▶ **Passage to read**:
For more than a year the siege of Rabbah continued. In fact, Chazal say that after Uriah HaChitti was killed, the war entered a stage of attrition. General Yoav and the Jewish army did not have the strength and will to go back to that critical spot where Uriah had been killed and as a result, the war stalled. But now that news came back from Yerushalayim that a son had been born to the king, Yoav understood that Hashem had forgiven Dovid for what happened to Uriah, and he garnered a renewed sense of strength and encouraged his men to attack that spot again (Abarbanel Shmuel II 12:26). Klal Yisroel was successful in their attack and Yoav finally captured the royal city and the source of the Ammonite’s water supply (Shmuel II 12:26 also see Radak Shmuel II 12:26). Chazal note that it was the custom in those days for the king’s palaces to be situated apart from the population. As such, they were never built inside the city, but rather always outside the city. Therefore, upon breaching the outer city, Yoav captured the palace and the king, as well as the inner city’s water supply –effectively cutting the population off from their two most important means of survival, their leadership and water supply (Abarbanel Shmuel II 12:26).

Quickly, Yoav sent a message to the king detailing their successes and asked that Dovid gather the rest of the army – the soldiers in Dovid’s army who were not meant to serve that month (see Rashi in Kiddushin 76b) – and march forth from Yerushalayim so that they can finish the job (Shmuel II 12:27-28). Chazal say that after pounding the outer royal city for over a year, Yoav finally broke through the first line of defense and captured the royal city (Rashi Shmuel II 12:26).

With the Ammonite people thirsting for water Yoav knew that the next stage in the military campaign would be relatively easy (Malbim Shmuel II 12:26), however, being the righteous man he was, Yoav called Dovid down from Yerushalayim to come and lead the army so that the king would have the honor of being the conqueror when they broke through the inner city (Targum Yonason, Radak Shmuel II 12:28).

Furthermore, Chazal say that Hashem made the siege of Rabbah last for a very long time so that it spanned the entire time of the incident with Bas-Sheva – from before Dovid met Bas-Sheva until after she gave birth to Shlomo (Rashi Shmuel II 12:26).

The king quickly left for Rabbah with a huge army and after linking up with Yoav’s troops, they launched a massive attack against the city of Rabbah. He fought the city ferociously and upon capturing it, he removed the Ammonite monarch’s special crown from his head and placed it on his own (Shmuel II 12:29-30). The crown was called “the crown of Malkam” which was a name derived from the idol Molech – the main idol of the Ammonites. (Tzephanyah 1:5, Yirmiyahu 49:1, 49:3) It’s interesting to note that Dovid still kept the crown even though it had been used for idol worship. Normally, it is unlawful to take spoils from an idol (Divrei Hayamim I 20:2), however Chazal explain that Dovid had a commander in his army named Ittai HaGassi. Ittai wasn’t Jewish, but rather a Pelishti who hailed from the city of Gass, next to Ashkelon and he was the one who actually removed the crown from the king of Ammon’s head. While he grabbed it, he cracked off a piece and renounced it thereby dissolving its status as an object used for idol worship (Avoda Zara 44a, 53a, Shulchan Aruch Yoreh De’ah 146:1, Biur HaGra Yoreh De’ah 139:9).

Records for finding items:
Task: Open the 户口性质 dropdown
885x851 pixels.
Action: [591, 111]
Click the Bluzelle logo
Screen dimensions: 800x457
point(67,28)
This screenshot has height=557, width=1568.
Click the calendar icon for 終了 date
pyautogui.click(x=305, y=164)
==
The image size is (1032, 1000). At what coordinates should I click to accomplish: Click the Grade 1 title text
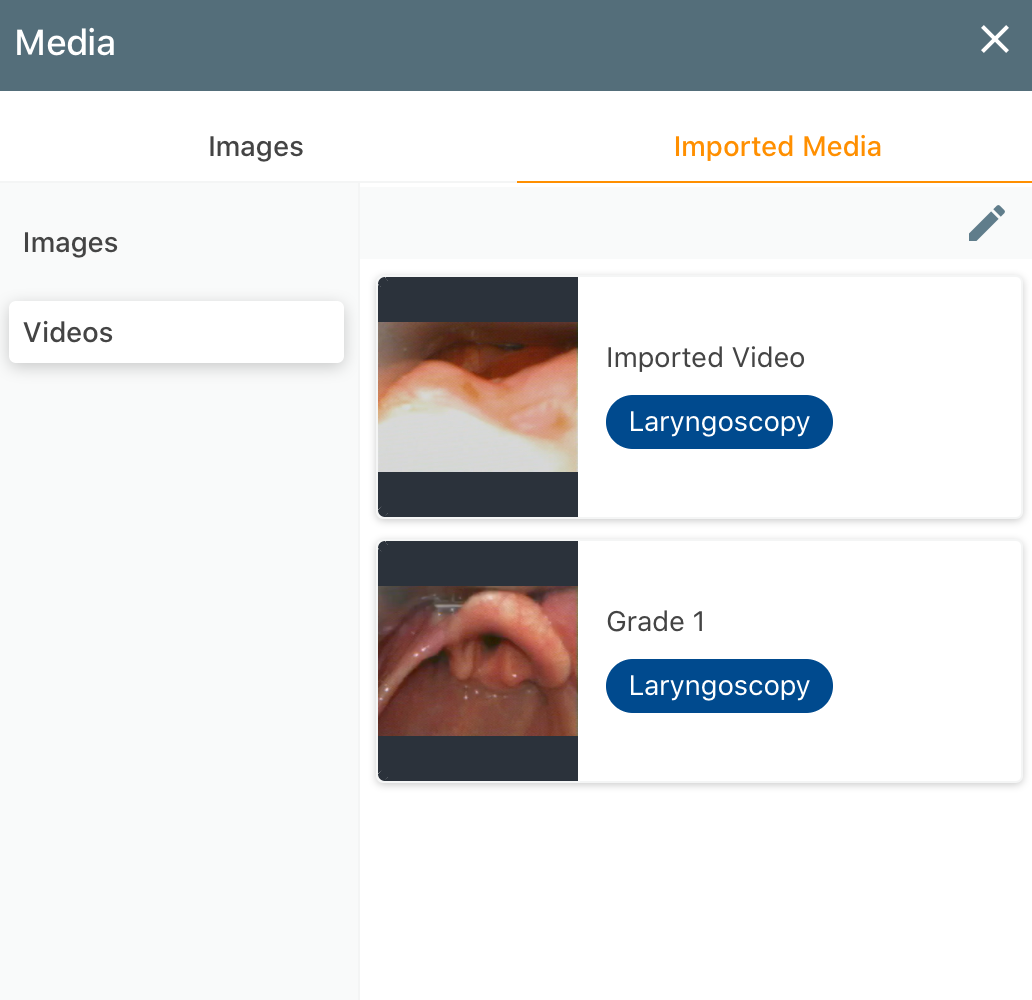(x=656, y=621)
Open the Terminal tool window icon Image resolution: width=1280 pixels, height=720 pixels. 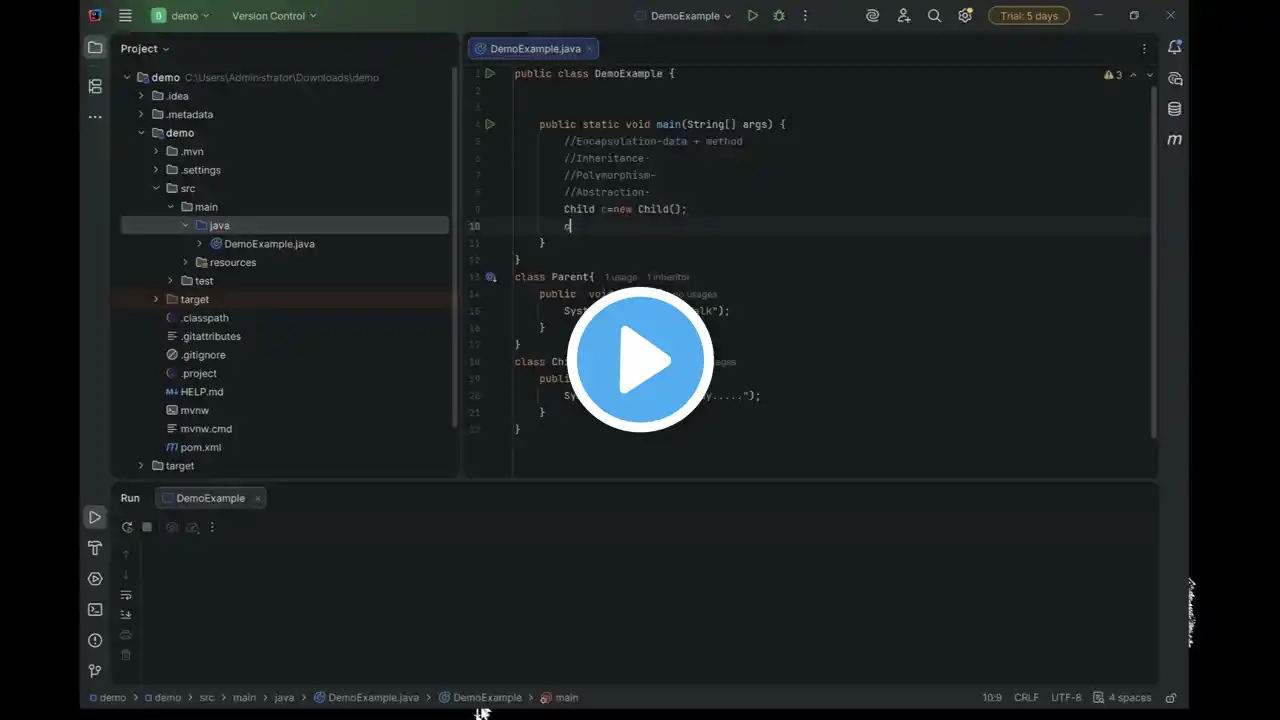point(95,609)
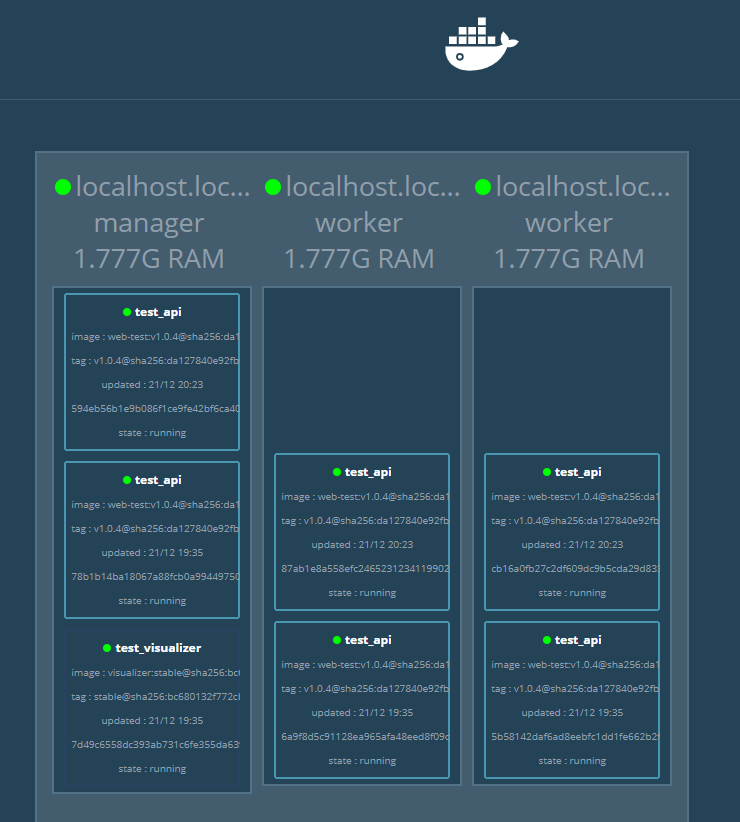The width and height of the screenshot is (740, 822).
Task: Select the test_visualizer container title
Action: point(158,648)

▶ **Written task 1**: In the passage on the siege of Rabbah, what was the main idol of the Ammonites?
▶ **Written task 2**: Please say whether each statement agrees with the passage on the siege of Rabbah, and quote the words that decide it: (a) In those days the king's palaces were built inside the city. (b) Ittai HaGassi was Jewish. (c) The Ammonite monarch's crown was called "the crown of Malkam."
▶ **Written task 3**: Write out the passage on the siege of Rabbah, starting with "Quickly, Yoav sent" and going on through "Shmuel II 12:28).", and replace "Yerushalayim" with "Jerusalem".

▶ **Exercise response 1**: Molech

▶ **Exercise response 2**:
(a) No: "they were never built inside the city, but rather always outside the city."
(b) No: "Ittai wasn’t Jewish, but rather a Pelishti"
(c) Yes: "The crown was called “the crown of Malkam”"

▶ **Exercise response 3**:
Quickly, Yoav sent a message to the king detailing their successes and asked that Dovid gather the rest of the army – the soldiers in Dovid’s army who were not meant to serve that month (see Rashi in Kiddushin 76b) – and march forth from Jerusalem so that they can finish the job (Shmuel II 12:27-28). Chazal say that after pounding the outer royal city for over a year, Yoav finally broke through the first line of defense and captured the royal city (Rashi Shmuel II 12:26).

With the Ammonite people thirsting for water Yoav knew that the next stage in the military campaign would be relatively easy (Malbim Shmuel II 12:26), however, being the righteous man he was, Yoav called Dovid down from Jerusalem to come and lead the army so that the king would have the honor of being the conqueror when they broke through the inner city (Targum Yonason, Radak Shmuel II 12:28).